The proposed control strategy based on the decentralized DCMG configuration achieves continuous power management based on the transitional operation modes under system uncertainty and sensor failure, which greatly improves the system reliability. In addition, both voltage regulation and power sharing are accomplished by using only the primary controller to reduce the computational burden.

(ii)

Even in the presence of uncertainties such as grid disconnection, electricity price changes, power variation in the distributed generation, and critical battery status, the proposed decentralized DCMG system ensures voltage stabilization and power balance by using the transitional operation modes without DCLs. Once an uncertain condition occurs, the DCV levels are temporarily adjusted to a proper level in transitional operation modes, and then, the power agents determine their operation modes based on the DCV levels.

(iii)

The DCV sensor fault detection algorithm continuously monitors the abnormality of the DCV sensor in the proposed scheme to reinforce the DCMG system’s reliability. Under normal conditions without DCV sensor failure, the proposed scheme achieves both voltage regulation and power balance. If DCV sensor failure happens in a power agent, the proposed control mode decision algorithm properly changes the power agent operation into current control mode for seamless power management. In addition, the proposed scheme can stably work even under multiple DCV sensor faults in more than one power agent at the same time if there exists a normal DCV sensor in a DCMG system.

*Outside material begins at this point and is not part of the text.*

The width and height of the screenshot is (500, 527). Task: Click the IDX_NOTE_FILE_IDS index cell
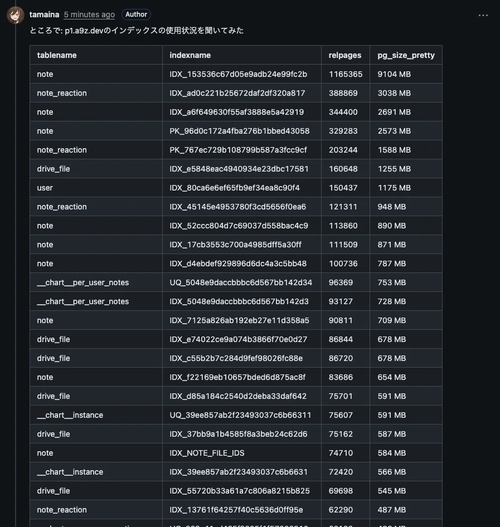coord(242,453)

This paper is organized as follows: In Section 2, the DCMG system configuration and decentralized control strategy are described. Section 3 explains the control strategy of power agents in normal conditions, the control strategy under DCV sensor fault, and transitional operation modes of power agents. To validate the proposed control strategies, Section 4 and Section 5 show the test results of the decentralized DCMG system under various conditions by using simulation and experiments. Finally, Section 6 provides the conclusion of this study.

2. System Configuration of a DCMG and Decentralized Control Strategy

A system configuration of a decentralized DCMG is shown in Figure 1. A decentralized DCMG is composed of four power agents: a grid agent, wind turbine agent, load agent, and battery agent. The grid power agent connects the utility grid to the DC bus through a transformer and bidirectional AC–DC converter. The wind turbine power agent connects the wind turbine to the DC bus, in which the mechanical energy is converted into electrical energy via a three-phase permanent magnet synchronous generator (PMSG) and unidirectional AC–DC converter. The battery power agent connects the battery to the DC bus via the bidirectional DC–DC converter. The load agent consists of DC loads directly connected to the DC bus.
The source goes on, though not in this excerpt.